_PROBLEM TO SOLVE_
Edit the records below by replacing "radio button" with "option button" and leaving every other part as it is.

Dataset excerpt
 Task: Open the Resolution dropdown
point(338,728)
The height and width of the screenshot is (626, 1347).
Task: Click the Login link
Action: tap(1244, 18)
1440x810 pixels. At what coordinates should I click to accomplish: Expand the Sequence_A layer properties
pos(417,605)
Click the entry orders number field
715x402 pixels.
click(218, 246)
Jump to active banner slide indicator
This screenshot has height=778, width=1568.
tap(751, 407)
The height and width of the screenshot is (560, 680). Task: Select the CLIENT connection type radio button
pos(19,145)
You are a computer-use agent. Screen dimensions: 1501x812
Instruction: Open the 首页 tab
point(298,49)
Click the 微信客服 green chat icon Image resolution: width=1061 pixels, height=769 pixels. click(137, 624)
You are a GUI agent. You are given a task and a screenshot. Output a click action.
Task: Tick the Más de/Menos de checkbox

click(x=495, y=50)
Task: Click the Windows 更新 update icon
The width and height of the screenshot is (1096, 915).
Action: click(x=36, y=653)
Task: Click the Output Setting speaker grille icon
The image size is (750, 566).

_COMPLETED EXERCISE_
 Task: Open the Resolution dropdown
point(338,728)
The height and width of the screenshot is (626, 1347).
Task: Click the Login link
Action: tap(1244, 18)
1440x810 pixels. At what coordinates should I click to accomplish: Expand the Sequence_A layer properties
pos(417,605)
Click the entry orders number field
715x402 pixels.
click(218, 246)
Jump to active banner slide indicator
This screenshot has height=778, width=1568.
tap(751, 407)
The height and width of the screenshot is (560, 680). Task: Select the CLIENT connection type option button
pos(19,145)
You are a computer-use agent. Screen dimensions: 1501x812
Instruction: Open the 首页 tab
point(298,49)
Click the 微信客服 green chat icon Image resolution: width=1061 pixels, height=769 pixels. click(137, 624)
You are a GUI agent. You are given a task and a screenshot. Output a click action.
Task: Tick the Más de/Menos de checkbox

click(x=495, y=50)
Task: Click the Windows 更新 update icon
The width and height of the screenshot is (1096, 915).
Action: click(x=36, y=653)
Task: Click the Output Setting speaker grille icon
The image size is (750, 566).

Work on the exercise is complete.